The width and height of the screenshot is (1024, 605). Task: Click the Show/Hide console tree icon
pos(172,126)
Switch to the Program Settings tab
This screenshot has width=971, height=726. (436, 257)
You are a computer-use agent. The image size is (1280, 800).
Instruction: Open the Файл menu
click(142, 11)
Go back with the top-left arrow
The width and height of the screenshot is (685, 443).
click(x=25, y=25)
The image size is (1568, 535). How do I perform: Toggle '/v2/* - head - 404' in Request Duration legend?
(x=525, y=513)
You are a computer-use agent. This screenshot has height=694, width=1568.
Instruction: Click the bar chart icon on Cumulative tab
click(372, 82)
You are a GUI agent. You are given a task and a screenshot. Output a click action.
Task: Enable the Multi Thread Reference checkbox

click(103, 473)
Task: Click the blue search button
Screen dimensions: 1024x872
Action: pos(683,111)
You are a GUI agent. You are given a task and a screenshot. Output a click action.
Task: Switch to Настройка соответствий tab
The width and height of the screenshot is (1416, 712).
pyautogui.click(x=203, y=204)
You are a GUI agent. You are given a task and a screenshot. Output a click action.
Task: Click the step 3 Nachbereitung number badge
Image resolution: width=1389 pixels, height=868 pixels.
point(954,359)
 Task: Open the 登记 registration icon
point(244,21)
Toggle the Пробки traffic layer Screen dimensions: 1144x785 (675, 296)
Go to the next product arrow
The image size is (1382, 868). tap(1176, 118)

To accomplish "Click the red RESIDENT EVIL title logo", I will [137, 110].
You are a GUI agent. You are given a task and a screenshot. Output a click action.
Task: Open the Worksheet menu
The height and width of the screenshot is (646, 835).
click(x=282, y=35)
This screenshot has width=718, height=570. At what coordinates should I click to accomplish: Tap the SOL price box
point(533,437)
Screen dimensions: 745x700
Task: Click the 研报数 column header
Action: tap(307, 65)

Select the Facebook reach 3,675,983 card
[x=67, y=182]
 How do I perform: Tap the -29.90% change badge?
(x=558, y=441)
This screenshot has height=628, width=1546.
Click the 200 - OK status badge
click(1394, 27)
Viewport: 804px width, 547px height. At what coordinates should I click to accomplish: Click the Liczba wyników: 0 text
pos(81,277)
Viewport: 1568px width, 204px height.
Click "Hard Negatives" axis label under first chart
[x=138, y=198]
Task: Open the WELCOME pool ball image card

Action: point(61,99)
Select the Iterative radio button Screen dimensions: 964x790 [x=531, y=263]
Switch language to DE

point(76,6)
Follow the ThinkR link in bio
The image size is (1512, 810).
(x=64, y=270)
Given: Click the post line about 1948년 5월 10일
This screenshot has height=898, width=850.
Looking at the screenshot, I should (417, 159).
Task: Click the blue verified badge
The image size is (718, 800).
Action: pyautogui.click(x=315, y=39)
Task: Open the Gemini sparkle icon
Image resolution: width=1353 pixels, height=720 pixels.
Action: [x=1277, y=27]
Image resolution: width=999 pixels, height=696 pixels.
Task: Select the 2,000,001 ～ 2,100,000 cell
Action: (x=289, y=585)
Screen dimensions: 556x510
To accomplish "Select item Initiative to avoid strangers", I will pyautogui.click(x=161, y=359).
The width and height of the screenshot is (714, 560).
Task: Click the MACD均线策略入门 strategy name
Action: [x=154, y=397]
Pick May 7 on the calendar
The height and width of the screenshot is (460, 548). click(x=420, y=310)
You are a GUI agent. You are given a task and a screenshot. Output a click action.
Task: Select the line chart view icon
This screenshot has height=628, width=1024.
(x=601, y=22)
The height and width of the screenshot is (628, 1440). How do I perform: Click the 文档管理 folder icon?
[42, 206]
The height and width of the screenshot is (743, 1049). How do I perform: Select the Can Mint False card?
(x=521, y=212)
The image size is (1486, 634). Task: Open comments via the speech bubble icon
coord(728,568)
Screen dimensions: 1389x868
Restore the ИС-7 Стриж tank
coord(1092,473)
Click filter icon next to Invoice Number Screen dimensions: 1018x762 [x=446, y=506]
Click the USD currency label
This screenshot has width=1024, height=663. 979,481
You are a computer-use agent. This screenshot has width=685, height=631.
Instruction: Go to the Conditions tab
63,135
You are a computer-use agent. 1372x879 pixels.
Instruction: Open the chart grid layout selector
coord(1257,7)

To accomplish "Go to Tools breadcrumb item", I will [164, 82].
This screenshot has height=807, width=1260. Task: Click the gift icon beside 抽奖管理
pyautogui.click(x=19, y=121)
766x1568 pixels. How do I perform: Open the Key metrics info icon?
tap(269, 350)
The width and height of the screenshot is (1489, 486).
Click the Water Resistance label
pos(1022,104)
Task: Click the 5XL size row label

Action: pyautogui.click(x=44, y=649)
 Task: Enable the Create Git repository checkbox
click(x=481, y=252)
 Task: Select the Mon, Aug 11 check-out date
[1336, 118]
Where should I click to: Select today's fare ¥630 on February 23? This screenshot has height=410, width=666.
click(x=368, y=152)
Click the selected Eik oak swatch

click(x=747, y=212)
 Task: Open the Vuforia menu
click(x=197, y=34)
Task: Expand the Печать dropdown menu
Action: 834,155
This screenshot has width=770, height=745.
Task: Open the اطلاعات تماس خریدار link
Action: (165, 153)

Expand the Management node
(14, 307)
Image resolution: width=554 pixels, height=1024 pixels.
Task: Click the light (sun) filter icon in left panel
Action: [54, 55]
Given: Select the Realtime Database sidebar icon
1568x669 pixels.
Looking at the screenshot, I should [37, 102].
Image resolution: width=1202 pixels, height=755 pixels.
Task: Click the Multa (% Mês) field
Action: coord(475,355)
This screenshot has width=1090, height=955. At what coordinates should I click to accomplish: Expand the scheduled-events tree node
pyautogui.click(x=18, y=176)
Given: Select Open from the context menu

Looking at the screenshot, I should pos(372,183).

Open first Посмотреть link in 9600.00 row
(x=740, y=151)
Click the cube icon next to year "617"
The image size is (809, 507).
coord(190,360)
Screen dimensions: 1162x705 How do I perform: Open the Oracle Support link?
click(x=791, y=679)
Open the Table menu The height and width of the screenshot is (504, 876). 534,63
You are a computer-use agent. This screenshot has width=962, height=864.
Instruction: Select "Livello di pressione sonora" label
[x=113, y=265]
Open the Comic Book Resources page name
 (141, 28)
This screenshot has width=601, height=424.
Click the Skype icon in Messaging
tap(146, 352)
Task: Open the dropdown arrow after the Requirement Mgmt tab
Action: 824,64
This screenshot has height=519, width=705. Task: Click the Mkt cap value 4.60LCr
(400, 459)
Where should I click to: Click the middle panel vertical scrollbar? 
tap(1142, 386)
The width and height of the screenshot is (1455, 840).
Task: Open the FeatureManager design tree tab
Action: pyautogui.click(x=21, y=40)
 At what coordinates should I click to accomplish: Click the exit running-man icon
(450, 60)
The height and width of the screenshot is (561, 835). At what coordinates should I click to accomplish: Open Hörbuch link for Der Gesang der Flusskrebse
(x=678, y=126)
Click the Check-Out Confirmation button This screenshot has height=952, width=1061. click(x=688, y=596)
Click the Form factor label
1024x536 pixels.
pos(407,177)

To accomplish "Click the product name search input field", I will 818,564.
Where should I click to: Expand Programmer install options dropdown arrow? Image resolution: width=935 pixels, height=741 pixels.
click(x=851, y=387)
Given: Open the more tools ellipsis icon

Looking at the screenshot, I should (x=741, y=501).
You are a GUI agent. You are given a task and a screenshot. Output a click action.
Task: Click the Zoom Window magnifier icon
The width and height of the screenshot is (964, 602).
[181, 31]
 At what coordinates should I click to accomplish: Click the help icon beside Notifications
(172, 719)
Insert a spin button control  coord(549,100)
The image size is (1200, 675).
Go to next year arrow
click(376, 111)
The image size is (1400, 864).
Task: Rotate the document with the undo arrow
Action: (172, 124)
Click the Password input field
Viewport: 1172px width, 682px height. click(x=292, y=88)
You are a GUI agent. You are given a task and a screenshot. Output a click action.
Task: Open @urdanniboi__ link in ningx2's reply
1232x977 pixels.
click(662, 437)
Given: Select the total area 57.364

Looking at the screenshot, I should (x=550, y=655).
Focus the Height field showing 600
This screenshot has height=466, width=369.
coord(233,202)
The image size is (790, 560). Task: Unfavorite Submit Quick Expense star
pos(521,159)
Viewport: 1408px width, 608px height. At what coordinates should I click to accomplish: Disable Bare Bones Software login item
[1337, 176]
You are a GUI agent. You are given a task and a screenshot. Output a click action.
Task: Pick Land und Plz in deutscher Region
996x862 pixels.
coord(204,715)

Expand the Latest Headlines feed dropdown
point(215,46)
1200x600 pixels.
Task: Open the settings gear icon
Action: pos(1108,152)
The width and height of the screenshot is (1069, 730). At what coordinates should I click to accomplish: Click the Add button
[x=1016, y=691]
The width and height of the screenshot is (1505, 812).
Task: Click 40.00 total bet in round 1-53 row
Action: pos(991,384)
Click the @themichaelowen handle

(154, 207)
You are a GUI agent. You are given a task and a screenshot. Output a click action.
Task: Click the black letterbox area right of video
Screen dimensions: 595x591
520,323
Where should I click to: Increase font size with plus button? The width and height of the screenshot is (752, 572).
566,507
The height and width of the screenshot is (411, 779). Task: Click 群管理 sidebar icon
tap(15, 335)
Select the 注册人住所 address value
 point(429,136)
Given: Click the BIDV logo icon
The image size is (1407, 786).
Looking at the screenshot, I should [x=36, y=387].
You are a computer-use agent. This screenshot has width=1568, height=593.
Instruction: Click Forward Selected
|---|
## TASK
Which lines above contain "computer"? Show each of them.

## OUTPUT OF THE TASK
You are a computer-use agent. The image size is (1280, 800).
You are a computer-use agent. This screenshot has height=694, width=1568.
You are a computer-use agent. This screenshot has width=685, height=631.
You are a computer-use agent. 1372x879 pixels.
You are a computer-use agent. This screenshot has width=962, height=864.
You are a computer-use agent. This screenshot has width=1568, height=593.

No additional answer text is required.